Z początku Vari nie chciał odwiedzić medyka. Nie sądził, żeby nawet Delta był w stanie mu pomóc, jednak ciągłe naciskanie Xiva w końcu zmusiło go do zmiany zdania. Wolałby od razu ruszyć na poszukiwania dwunożnych stwórców, którzy postanowili pobawić się w bogów i przepłacili za to życiem, ale Xiv tak bardzo błagało…
Szybka wizyta i tyle. Nic więcej. Dla spokoju ducha Xiva i dla świętego spokoju Variaishiki.

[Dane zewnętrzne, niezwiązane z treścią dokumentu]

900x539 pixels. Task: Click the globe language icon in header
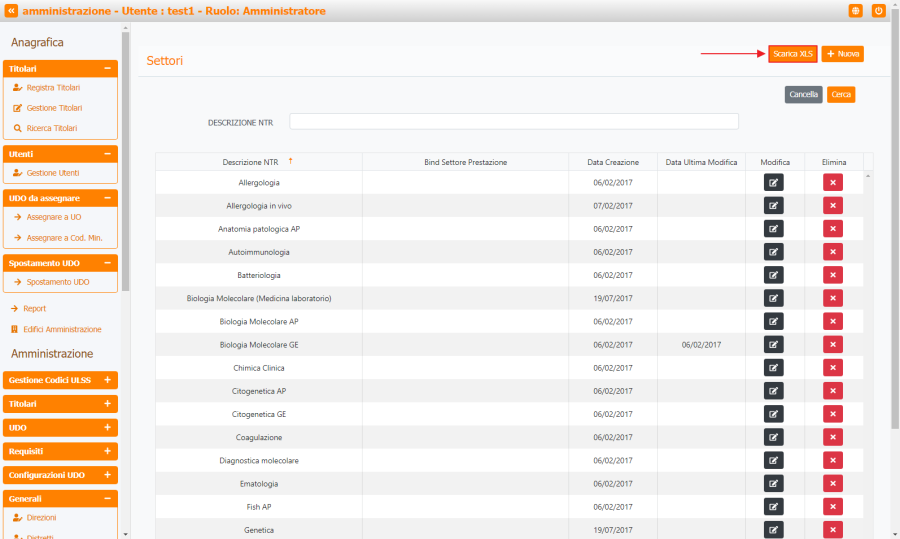(855, 11)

Mimo to ociągał się niemiłosiernie z tą wizytą, parę razy nawet niemal wymknął się ze swojej nory, ale jakimś magicznym cudem Xiv zdążyło go znaleźć, zanim rudzielec zdołał uciec. Robiło się to nieznośne.
– Obiecałeś! – biadoliło atramentowe wilczę. – Umówiliśmy się, że pójdziesz najpierw do medyka.

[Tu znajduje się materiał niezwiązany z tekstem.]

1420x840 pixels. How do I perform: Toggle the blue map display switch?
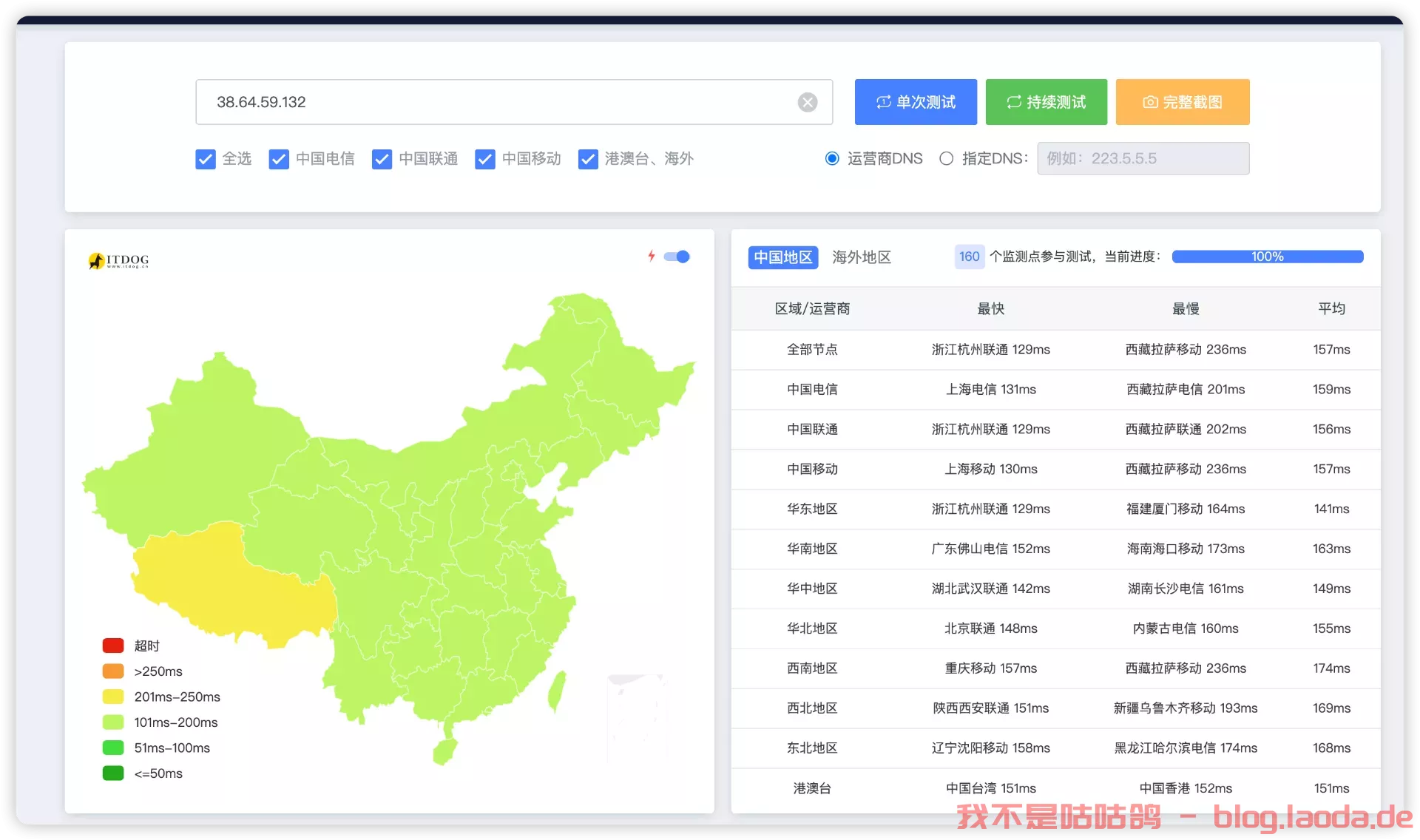[676, 257]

– W czym może mi pomóc medyk?
– Delta jest świetnym medykiem! Na pewno będzie z miejsca wiedział, co się z tobą dzieje.
Vari przez chwilę milczał, zastanawiając się nad odpowiedzią. Musiał być uważny w swoich słowach.
Ostatecznie nic nie wymyślił. Czekała go wizyta.